Tahran Üniversitesi'nden siyaset bilimci İmad Abşinas ise, İran'ın daha saldırgan bir çizgi izleme olasılığının da bulunduğunu söylüyor. İran'ın, Suudi petrolünün Hürmüz Boğazı üzerinden ihracatını engelleyebileceğini, Husiler'e daha fazla destek vererek Suudi Arabistan üzerinden baskıyı artırabileceğini belirten Abşinas, Tahran'ın Lübnan'daki Hizbullah ile Filistin'deki Hamas'a daha fazla destek olmasının da olasılıklar arasında yer aldığını kaydediyor.
Suudi Arabistan'ın sıkıntıları
Suudi Arabistan Krallığı için, İran'ın bu tür saldırgan bir çizgi izlemesi gayet olumsuz bir durum teşkil edebilir. Muhalif Suudi gazeteci Cemal Kaşıkçı'nın İstanbul'daki Suudi Arabistan Başkonsolosluğu'nda öldürülmesi, ülkenin hem içişlerinde hem de dışişlerinde ciddi sarsıntıya yol açtı. Riyad rejiminin kendi halkına karşı, rakip İran'ı daha da yoğun bir şekilde gündemde tutabileceğini belirten siyaset bilimci Jochen Hippler, Suudi hükümetinin dış ilişkilerde de İsrail, ABD ve Birleşik Arap Emirlikleri ile gayriresmi ittifakı daha da güçlendirmeye gidebileceğini kaydediyor.

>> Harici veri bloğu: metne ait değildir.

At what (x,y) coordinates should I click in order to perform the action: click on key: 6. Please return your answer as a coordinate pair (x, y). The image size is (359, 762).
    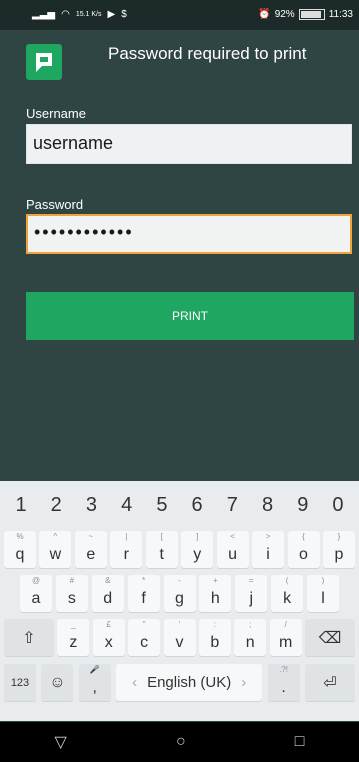
    Looking at the image, I should click on (197, 506).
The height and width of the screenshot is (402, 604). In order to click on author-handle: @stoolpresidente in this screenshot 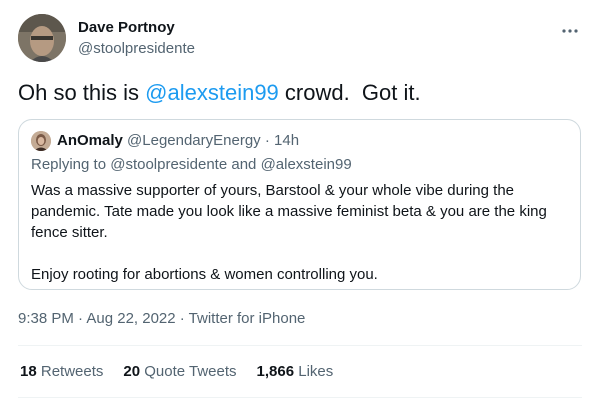, I will do `click(136, 48)`.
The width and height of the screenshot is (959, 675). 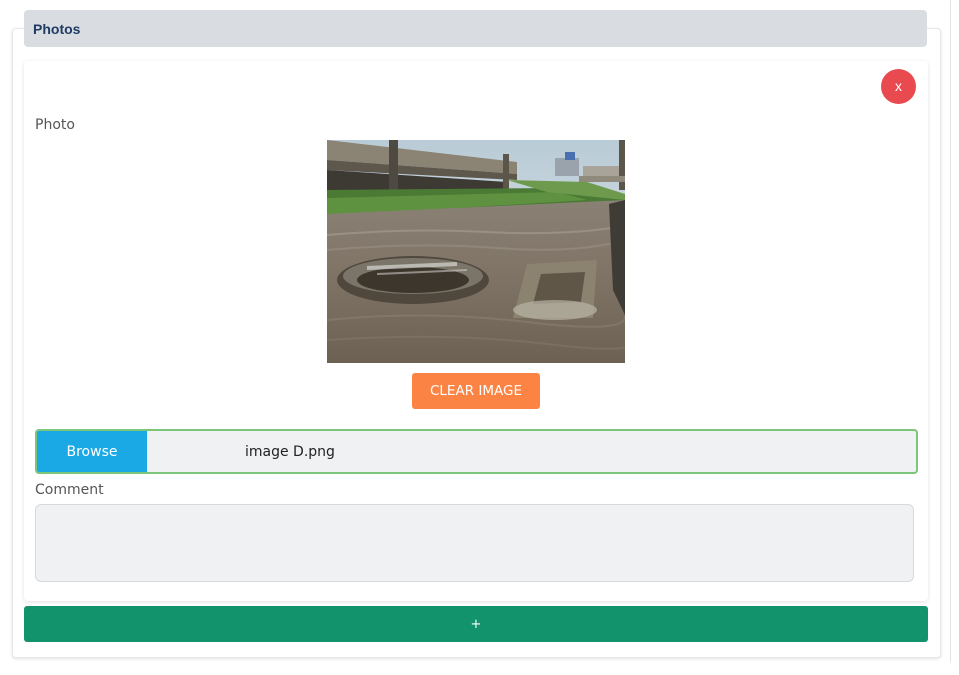 I want to click on browse-button: Browse, so click(x=92, y=452).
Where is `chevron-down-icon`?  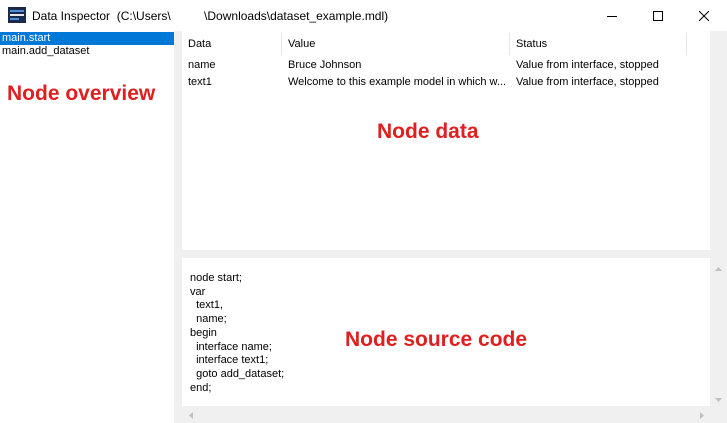 chevron-down-icon is located at coordinates (718, 398).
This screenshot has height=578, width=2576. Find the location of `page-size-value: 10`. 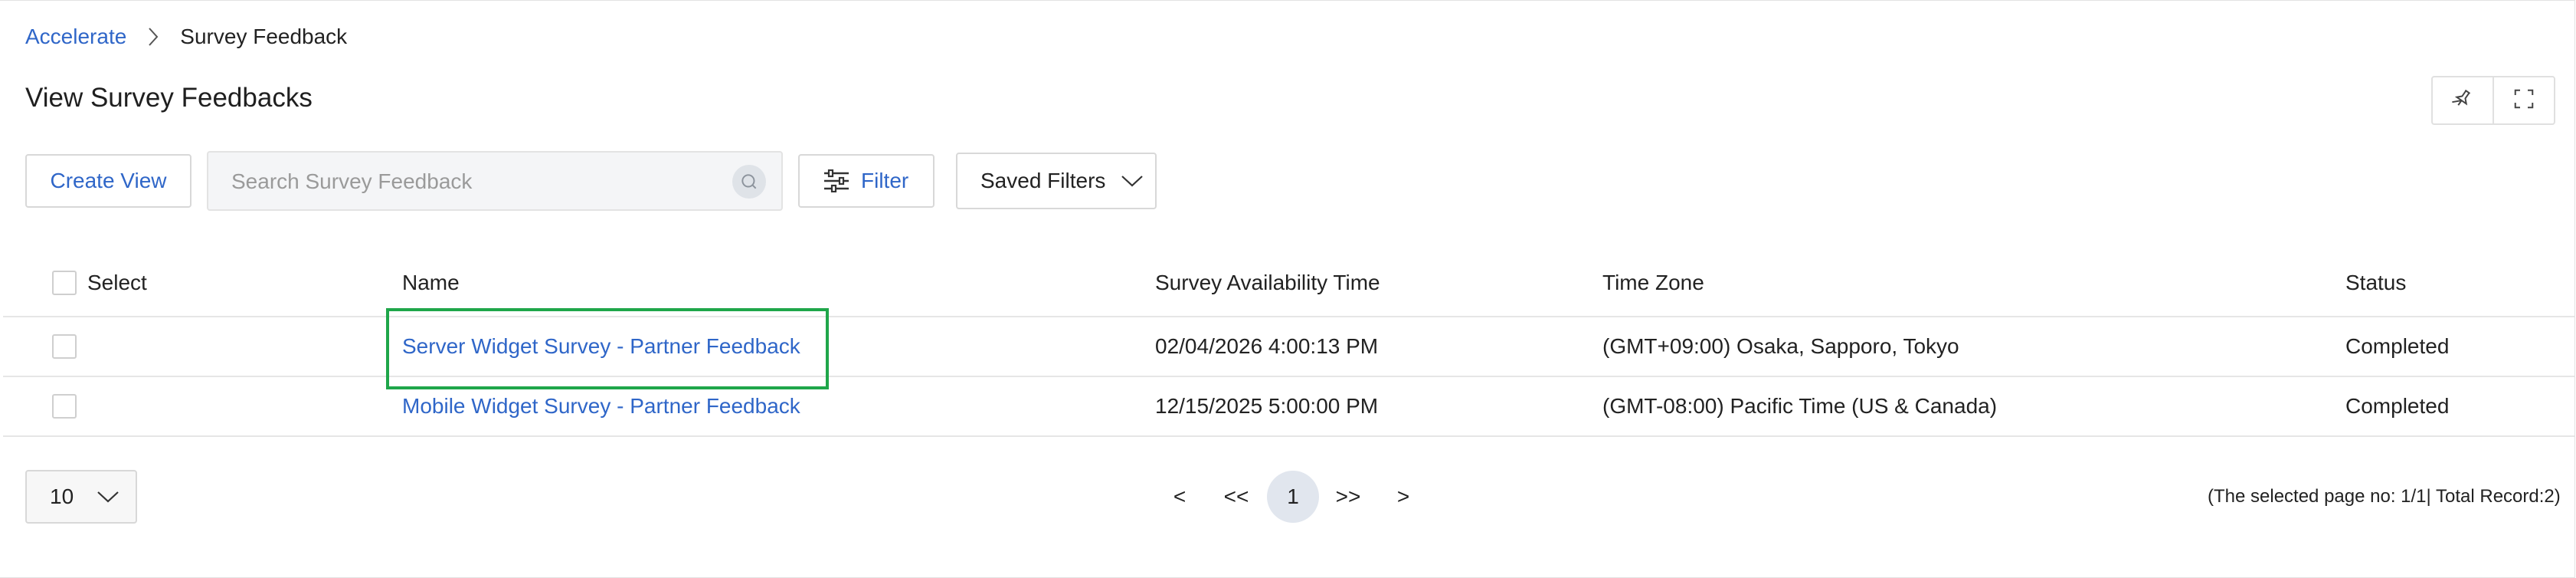

page-size-value: 10 is located at coordinates (62, 496).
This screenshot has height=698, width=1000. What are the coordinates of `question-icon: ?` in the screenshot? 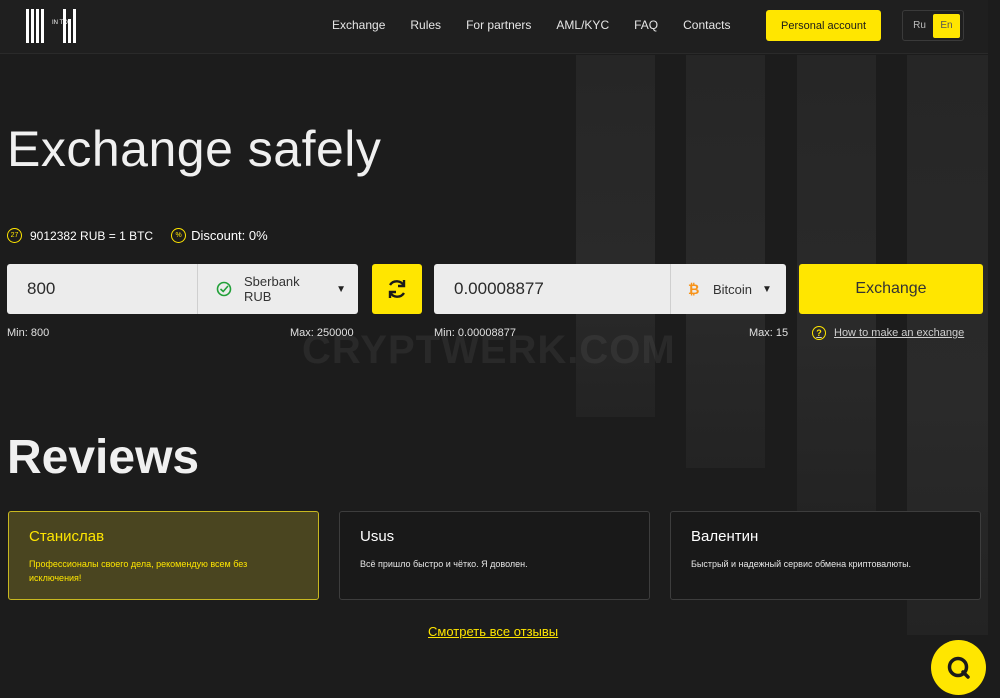 It's located at (819, 333).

Krallığın şu anda gayet bariz bir şekilde baskı altında olduğunu söyleyen siyaset bilimci, ABD hükümetinin ilk kez açık bir şekilde Yemen'de barışçı bir çözüm talebinde bulunduğunu hatırlatıyor ve "Bunun gerçekleşip gerçekleşmeyeceği şüpheli ancak bu adım en azından ABD'nin bugüne kadar Suudi Arabistan ile arasındaki kayıtsız şartsız ilişkinin aksine, Kaşıkçı cinayeti vesile alınarak, Suudi hükümetinin Yemen'deki saldırgan tavrını yumuşatmak istemeyi düşündüğüne bir işaret” diye konuşuyor.
Ortadoğu birçok farklı gerilimi içinde barındırıyor. ABD'nin İran'a yönelik yaptırımları bu gerilimleri daha da artıracağa benziyor. Yaptırımların siyasi sonuçları sadece İran'da değil, muhtemelen tüm bölgede kendini gösterecek.